[[ EXTRACTED MATERIAL, beginning ]]

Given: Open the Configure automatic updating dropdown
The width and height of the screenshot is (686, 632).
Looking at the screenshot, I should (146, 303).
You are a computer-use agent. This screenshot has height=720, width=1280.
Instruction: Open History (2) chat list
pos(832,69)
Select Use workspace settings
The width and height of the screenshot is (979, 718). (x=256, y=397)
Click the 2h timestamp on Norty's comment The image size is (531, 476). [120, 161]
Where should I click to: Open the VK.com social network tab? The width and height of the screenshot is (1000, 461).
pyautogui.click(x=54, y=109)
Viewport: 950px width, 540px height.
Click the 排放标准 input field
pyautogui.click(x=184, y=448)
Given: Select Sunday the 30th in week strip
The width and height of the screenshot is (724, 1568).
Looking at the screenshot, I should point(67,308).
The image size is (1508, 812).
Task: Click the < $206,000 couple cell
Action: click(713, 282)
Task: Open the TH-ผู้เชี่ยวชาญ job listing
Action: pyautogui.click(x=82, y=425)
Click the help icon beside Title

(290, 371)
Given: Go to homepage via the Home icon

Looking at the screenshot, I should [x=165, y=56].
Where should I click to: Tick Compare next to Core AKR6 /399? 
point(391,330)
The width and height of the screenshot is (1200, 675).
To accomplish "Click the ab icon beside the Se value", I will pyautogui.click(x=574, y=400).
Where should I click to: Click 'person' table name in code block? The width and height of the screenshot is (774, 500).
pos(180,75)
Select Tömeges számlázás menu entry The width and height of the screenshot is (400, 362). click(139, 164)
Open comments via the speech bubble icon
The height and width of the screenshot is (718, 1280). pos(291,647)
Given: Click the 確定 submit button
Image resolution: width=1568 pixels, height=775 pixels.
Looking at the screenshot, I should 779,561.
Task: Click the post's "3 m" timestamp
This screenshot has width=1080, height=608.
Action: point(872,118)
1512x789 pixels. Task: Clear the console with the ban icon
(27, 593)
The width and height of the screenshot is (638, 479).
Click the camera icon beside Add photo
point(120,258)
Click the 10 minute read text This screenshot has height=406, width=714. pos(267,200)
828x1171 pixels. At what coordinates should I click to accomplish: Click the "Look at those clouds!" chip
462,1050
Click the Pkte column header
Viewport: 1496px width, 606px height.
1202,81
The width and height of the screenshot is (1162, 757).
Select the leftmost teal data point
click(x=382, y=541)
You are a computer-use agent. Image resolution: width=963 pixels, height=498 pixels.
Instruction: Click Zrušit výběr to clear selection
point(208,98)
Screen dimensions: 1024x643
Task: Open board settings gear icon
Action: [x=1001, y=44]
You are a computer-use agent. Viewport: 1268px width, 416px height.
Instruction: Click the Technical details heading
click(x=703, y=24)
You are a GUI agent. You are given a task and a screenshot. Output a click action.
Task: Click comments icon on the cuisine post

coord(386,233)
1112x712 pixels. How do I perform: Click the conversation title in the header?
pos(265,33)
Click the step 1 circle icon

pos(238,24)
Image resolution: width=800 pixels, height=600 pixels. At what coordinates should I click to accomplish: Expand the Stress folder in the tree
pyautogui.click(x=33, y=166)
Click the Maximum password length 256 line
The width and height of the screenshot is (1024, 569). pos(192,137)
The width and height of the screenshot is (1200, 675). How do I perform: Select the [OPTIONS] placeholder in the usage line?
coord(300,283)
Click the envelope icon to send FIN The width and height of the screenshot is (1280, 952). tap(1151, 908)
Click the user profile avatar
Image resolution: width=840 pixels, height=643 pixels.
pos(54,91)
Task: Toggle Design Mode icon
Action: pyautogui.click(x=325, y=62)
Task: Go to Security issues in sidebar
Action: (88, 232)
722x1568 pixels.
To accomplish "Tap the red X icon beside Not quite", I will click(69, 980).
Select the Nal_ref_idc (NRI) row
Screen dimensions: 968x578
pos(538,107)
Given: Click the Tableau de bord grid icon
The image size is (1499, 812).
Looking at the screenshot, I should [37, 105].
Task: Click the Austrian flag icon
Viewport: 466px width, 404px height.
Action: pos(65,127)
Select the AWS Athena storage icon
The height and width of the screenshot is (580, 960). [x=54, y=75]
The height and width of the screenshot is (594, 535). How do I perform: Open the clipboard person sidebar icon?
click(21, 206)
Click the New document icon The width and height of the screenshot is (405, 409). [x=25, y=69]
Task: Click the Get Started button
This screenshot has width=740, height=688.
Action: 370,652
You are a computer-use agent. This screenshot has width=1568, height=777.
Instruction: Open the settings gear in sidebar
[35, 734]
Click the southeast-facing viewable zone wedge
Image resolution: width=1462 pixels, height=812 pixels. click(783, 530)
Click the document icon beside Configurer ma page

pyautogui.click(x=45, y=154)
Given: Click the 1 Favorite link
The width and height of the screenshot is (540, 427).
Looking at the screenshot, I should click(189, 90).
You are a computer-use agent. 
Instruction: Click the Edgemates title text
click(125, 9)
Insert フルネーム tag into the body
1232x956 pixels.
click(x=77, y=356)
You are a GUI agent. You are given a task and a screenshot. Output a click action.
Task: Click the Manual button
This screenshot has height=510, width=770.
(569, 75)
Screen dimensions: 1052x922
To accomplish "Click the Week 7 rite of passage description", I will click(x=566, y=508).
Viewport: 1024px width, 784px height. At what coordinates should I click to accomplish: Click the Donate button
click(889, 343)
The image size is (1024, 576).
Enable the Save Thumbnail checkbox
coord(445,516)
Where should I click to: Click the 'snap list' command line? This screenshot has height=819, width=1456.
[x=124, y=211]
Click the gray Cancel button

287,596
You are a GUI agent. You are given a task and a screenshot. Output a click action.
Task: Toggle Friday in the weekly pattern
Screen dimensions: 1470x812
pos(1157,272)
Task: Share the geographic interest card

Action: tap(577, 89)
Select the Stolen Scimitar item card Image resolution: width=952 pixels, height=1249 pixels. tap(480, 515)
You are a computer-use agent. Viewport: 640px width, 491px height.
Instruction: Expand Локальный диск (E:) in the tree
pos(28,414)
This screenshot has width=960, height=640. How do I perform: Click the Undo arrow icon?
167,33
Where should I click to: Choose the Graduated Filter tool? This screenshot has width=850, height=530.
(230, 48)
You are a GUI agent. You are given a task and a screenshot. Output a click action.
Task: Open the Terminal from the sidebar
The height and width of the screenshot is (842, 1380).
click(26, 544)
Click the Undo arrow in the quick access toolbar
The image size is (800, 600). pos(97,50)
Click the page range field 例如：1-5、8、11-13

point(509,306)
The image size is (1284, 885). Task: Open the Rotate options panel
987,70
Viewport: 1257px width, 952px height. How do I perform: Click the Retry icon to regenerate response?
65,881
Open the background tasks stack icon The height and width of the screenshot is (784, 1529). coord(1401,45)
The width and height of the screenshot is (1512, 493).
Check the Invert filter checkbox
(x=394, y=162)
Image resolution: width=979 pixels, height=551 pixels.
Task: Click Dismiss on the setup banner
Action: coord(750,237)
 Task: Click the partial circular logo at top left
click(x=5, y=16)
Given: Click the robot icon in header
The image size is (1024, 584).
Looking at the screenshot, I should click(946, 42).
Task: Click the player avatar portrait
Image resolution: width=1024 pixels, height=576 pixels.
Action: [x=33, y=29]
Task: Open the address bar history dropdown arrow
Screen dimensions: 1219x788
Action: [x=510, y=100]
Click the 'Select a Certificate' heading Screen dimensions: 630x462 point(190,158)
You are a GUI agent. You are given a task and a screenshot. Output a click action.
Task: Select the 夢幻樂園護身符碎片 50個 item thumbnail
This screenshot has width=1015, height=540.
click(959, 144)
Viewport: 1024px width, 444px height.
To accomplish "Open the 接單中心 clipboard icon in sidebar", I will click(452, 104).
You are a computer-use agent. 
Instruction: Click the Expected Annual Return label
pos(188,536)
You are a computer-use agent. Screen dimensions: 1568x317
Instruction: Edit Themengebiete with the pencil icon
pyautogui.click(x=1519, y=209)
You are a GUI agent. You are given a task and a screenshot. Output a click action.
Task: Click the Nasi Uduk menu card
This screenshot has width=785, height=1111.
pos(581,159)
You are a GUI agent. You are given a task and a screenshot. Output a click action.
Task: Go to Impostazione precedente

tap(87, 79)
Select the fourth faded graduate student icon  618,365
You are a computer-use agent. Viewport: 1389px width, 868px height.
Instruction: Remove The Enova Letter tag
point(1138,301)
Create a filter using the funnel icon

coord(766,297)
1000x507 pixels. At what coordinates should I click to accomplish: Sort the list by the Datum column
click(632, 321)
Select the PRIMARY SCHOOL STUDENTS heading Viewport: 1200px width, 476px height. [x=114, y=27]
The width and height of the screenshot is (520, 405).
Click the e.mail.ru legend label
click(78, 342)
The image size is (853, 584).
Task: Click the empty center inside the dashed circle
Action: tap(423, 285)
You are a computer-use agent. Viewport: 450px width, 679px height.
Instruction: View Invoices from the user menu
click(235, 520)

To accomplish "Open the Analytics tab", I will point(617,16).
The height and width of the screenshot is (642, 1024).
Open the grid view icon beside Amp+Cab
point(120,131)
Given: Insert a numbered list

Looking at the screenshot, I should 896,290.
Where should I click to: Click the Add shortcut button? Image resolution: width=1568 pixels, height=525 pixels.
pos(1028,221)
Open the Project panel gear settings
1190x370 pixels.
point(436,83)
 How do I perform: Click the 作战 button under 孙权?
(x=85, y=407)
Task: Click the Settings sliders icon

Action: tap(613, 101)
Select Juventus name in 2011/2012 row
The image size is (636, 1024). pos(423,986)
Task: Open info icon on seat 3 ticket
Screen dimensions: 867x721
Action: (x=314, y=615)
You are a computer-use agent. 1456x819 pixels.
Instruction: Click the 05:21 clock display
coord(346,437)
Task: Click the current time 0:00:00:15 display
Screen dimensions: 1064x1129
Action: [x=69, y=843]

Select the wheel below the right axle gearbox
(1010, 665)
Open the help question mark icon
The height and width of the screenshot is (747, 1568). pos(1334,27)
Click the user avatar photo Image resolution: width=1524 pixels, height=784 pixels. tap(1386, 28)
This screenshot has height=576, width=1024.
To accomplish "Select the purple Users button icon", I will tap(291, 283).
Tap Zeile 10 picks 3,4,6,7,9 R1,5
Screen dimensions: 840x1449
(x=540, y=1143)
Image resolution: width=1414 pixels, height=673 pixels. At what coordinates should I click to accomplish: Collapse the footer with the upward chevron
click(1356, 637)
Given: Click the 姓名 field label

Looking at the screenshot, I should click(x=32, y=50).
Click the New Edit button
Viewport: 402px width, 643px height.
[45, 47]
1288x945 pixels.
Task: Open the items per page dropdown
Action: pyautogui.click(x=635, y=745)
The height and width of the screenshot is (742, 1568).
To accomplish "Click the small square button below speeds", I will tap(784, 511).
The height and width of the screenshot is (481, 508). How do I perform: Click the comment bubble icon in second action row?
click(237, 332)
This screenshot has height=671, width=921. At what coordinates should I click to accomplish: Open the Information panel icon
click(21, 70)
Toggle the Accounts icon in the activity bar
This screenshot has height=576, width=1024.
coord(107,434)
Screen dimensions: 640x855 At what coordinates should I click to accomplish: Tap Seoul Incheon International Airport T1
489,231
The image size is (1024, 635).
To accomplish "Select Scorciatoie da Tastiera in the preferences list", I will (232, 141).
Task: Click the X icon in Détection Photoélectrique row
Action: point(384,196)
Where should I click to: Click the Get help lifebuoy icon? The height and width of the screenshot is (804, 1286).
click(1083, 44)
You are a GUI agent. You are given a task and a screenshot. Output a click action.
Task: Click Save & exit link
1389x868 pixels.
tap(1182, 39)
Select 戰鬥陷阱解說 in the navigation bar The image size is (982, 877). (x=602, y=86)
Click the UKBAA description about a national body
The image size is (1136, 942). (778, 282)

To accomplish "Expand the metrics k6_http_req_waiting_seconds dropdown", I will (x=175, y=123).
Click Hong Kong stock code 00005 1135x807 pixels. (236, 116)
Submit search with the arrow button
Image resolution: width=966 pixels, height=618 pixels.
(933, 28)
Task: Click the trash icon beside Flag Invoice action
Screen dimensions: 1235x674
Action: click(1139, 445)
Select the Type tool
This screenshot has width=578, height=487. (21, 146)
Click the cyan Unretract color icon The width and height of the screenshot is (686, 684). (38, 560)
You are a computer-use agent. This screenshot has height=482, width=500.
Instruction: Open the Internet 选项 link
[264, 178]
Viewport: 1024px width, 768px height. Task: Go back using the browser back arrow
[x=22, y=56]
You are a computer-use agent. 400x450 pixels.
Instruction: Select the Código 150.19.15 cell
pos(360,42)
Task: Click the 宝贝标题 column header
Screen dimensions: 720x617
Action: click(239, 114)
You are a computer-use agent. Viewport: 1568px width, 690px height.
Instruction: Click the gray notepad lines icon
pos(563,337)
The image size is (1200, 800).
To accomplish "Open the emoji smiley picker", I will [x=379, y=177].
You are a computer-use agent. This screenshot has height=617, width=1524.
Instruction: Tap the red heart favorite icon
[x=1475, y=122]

[[ EXTRACTED MATERIAL, end ]]

*WHAT YOU SHOULD DO*:
Would you print exactly and only the lines of the material above that run from the line with "Instruction: Click the Edgemates title text" through the line with "Task: Toggle Friday in the weekly pattern", both included?

*EXERCISE RESULT*:
Instruction: Click the Edgemates title text
click(125, 9)
Insert フルネーム tag into the body
1232x956 pixels.
click(x=77, y=356)
You are a GUI agent. You are given a task and a screenshot. Output a click action.
Task: Click the Manual button
This screenshot has height=510, width=770.
(569, 75)
Screen dimensions: 1052x922
To accomplish "Click the Week 7 rite of passage description", I will click(x=566, y=508).
Viewport: 1024px width, 784px height. At what coordinates should I click to accomplish: Click the Donate button
click(889, 343)
The image size is (1024, 576).
Enable the Save Thumbnail checkbox
coord(445,516)
Where should I click to: Click the 'snap list' command line? This screenshot has height=819, width=1456.
[x=124, y=211]
Click the gray Cancel button

287,596
You are a GUI agent. You are given a task and a screenshot. Output a click action.
Task: Toggle Friday in the weekly pattern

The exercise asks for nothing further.